What is the main takeaway that you want readers to gain from your new book, Knot Bad Amigurumi: Learn Crochet Stitches and Techniques to Create Cute Creatures with 25 Easy Patterns?
The main takeaway should be how easy it is to make amigurumi.
The craft can seem really intimidating upon first glance but when you actually start making dolls, you come to see how simple the shapes are. You stick to one stitch 90% of the time and the sewing is minimal. After making a pattern, you should be able to come out with basic beginner skills and experienced looking projects. Amigurumi is just one shape at a time!
Are you a planner or improviser?
It’s a decent blend I suppose! I go into a project with a really basic sketch and work on the sketch and project at the same time. I will generally make the first version expecting not to like it. I just want to get it done ASAP, so I have something to be able to look at. The second time around is when I start trying way harder! Having the general shape makes me less stressed out.
What are the indispensable tools and materials in your studio? How do they improve your work?
The things I absolutely need to get working are my yarn and hooks! I’m particular with my hooks – I love Susan Bates for my standard amigurumi and Clover for jumbo projects! I really like using inline hooks. Since I’m doing a lot of doll making, polyfill is always in abundance in my space. Some things to invest in are pins, scissors, and darning needles. One thing I haven’t bought in forever are stitch markers. I just use the tail of my work. One other thing that I need to craft with are my headphones, I would consider them to be a mandatory work expense.

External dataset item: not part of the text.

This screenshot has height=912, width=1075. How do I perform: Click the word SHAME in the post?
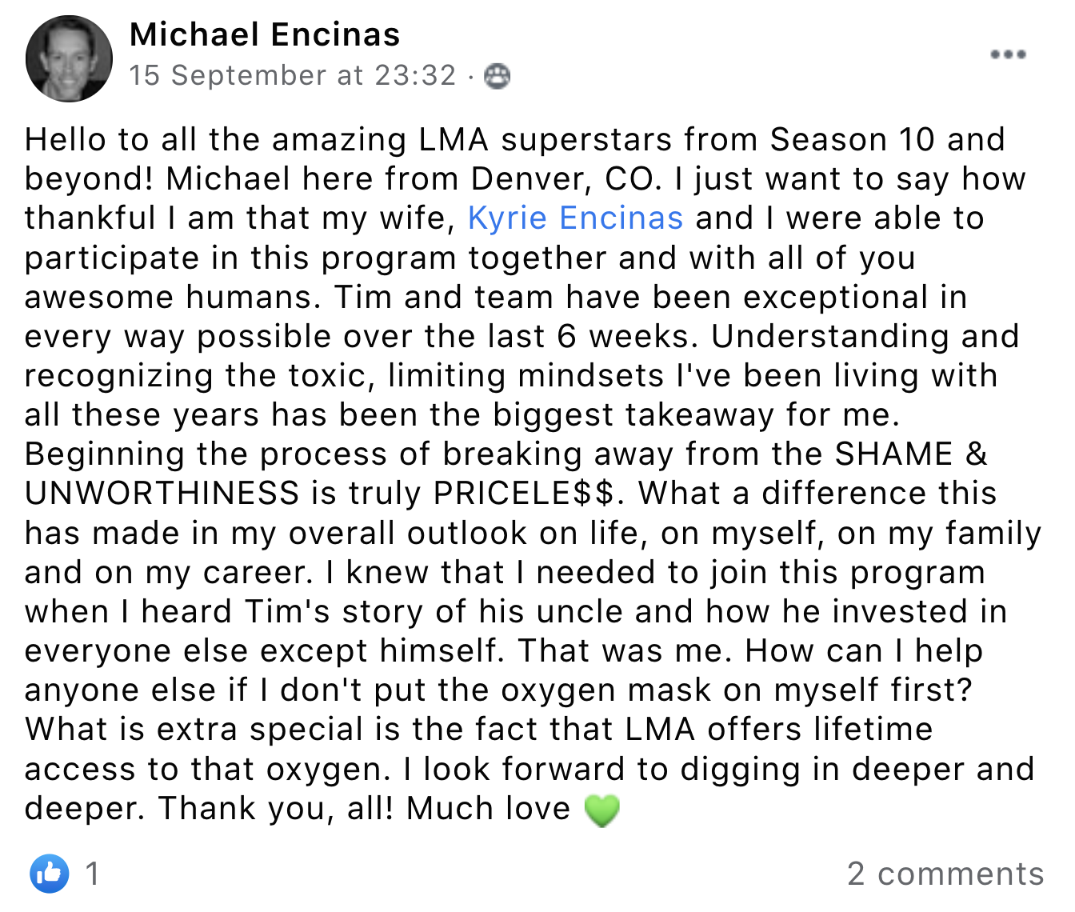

What do you do differently? What is your signature that makes your work stand out as yours?
That’s a hard one! I don’t know if I recognize entirely what makes my work stand out, but I do know that the faces I use for my amigurumi are part of my signature! I like to keep the safety eyes wide apart and have a long smile, eyelashes, and blush! I would say it’s easier to identify my style with my amigurumi, not so much with my work that includes wearables. I never quite got to the point with clothing articles.
What plays in the background while you work? Silence? Music, audiobooks, podcasts, movies? If so, what kind?

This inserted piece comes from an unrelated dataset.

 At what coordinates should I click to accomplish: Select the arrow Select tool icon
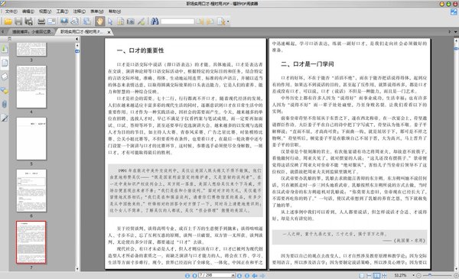110,21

I’m usually switching between things! For the most part I am switching between twitch streams (video games typically), YouTube, or music. Most of the music I listen to is heavy metal and deathcore but I do enjoy most genres. Any kind of pop makes me happy too. Sometimes I’ll be watching something too but I usually save shows for eating and relaxing.
Do you think that creativity comes naturally to people, or do you think creativity is a skill that people can learn?
I’m sure there’s balance to it and it’s never a 100/0 split. I am not overwhelmingly good at crochet; it took me hours to get the hang of it and I still need to practice to keep my creativity sharp. I think even the most creative person in the world wouldn’t be able to come up with ideas if they didn’t at least attempt. Creativity comes from trying and everyone has at least one thing that is unique to them.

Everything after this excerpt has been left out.